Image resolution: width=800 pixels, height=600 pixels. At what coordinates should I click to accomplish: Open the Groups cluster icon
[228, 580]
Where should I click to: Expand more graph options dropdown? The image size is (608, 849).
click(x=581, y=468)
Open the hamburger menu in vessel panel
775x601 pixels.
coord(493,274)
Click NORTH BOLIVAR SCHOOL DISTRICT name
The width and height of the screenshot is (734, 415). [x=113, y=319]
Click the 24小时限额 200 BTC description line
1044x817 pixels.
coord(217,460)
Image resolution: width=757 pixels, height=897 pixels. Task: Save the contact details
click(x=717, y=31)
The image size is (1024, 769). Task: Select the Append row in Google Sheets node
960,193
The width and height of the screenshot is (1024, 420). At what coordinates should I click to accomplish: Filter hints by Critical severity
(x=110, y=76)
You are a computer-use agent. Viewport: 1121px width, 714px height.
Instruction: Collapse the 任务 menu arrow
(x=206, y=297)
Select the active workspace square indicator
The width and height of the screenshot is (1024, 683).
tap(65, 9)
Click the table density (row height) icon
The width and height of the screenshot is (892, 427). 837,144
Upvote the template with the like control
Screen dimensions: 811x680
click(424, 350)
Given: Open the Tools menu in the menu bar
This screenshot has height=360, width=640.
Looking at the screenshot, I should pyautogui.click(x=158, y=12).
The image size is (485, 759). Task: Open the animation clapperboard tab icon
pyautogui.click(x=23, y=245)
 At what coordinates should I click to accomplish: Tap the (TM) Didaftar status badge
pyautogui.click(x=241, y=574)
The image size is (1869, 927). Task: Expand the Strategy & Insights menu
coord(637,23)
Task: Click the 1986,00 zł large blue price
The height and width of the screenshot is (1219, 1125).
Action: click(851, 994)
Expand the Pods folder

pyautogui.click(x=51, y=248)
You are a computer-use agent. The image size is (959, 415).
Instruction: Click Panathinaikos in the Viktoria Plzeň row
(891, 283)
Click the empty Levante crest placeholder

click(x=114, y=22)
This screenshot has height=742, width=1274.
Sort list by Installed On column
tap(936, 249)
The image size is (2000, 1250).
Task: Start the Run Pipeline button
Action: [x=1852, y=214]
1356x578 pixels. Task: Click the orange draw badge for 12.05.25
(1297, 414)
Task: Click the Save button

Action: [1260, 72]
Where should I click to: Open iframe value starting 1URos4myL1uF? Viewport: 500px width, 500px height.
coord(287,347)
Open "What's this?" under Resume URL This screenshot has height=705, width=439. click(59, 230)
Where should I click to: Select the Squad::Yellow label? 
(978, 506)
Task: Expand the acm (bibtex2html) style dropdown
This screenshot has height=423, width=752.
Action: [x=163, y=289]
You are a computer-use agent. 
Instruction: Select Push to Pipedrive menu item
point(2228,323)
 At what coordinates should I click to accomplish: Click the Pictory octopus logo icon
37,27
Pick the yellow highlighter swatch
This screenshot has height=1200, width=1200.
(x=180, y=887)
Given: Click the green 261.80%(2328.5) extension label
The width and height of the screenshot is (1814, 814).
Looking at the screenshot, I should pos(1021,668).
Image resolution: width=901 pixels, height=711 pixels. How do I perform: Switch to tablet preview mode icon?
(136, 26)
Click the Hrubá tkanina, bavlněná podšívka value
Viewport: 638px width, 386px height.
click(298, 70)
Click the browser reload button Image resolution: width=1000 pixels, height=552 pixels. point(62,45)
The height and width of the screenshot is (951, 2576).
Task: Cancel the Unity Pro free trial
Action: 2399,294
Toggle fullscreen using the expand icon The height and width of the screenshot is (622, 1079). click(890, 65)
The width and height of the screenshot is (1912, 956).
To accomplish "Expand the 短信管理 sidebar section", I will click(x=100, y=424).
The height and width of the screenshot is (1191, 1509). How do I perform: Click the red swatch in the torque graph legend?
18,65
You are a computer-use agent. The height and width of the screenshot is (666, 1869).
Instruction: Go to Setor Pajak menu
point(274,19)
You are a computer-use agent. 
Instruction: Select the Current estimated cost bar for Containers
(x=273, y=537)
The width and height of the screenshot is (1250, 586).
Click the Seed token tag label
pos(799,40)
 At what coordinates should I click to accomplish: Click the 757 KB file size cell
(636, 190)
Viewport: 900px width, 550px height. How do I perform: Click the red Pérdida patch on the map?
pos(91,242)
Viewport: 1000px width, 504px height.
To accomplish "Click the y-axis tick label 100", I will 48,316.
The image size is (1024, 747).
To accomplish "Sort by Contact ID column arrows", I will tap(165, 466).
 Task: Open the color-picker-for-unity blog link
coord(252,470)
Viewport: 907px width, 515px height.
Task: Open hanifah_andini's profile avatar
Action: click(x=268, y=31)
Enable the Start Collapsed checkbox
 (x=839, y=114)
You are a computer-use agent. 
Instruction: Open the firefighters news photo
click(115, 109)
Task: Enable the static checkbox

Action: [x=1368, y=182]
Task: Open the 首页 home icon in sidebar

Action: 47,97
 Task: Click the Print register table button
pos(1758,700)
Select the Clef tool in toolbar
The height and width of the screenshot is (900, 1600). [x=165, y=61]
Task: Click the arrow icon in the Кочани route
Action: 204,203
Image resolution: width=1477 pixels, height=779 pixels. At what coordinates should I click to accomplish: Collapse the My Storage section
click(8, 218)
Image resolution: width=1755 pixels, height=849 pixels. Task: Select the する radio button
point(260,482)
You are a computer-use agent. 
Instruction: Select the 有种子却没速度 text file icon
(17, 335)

* _Problem_: Write only the number of lines above in which the word "Given" is found.

* _Written solution_: 2